Stored entries
=-=-=-=-=
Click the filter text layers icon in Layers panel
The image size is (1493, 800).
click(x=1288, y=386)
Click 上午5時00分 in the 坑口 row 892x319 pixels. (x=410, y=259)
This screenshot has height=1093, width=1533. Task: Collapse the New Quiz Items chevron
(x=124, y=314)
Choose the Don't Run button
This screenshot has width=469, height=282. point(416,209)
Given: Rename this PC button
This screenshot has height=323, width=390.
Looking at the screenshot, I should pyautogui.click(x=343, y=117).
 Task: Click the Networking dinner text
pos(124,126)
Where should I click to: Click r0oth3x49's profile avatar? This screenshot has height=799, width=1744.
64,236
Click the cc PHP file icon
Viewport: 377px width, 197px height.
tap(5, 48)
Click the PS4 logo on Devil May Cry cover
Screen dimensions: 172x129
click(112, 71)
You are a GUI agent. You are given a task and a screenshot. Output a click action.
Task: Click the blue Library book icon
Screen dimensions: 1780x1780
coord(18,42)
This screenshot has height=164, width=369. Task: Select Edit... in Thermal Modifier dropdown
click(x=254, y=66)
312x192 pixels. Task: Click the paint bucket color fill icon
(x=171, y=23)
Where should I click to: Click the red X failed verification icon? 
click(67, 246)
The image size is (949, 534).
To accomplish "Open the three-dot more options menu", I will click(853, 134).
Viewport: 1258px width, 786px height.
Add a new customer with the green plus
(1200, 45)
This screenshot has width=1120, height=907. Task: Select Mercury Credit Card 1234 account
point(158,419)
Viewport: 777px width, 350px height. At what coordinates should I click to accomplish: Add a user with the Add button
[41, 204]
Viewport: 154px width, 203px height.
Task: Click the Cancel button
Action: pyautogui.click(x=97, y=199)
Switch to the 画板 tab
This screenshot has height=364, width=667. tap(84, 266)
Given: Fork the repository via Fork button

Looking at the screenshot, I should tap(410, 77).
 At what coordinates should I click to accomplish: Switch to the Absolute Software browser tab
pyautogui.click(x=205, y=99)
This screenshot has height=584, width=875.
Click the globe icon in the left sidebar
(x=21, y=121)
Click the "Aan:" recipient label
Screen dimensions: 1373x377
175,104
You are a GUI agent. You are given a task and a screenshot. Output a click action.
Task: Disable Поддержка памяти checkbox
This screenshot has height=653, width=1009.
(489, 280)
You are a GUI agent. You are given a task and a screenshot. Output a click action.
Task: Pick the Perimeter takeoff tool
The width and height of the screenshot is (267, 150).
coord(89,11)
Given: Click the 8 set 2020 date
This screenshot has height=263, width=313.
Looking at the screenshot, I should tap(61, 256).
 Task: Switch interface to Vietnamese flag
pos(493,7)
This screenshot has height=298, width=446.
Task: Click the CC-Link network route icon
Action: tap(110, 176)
=-=-=-=-=
- THE EXERCISE -
Return each line above that contains the word "with".

- THE REPLY -
Add a new customer with the green plus
Viewport: 777px width, 350px height. At what coordinates should I click to accomplish: Add a user with the Add button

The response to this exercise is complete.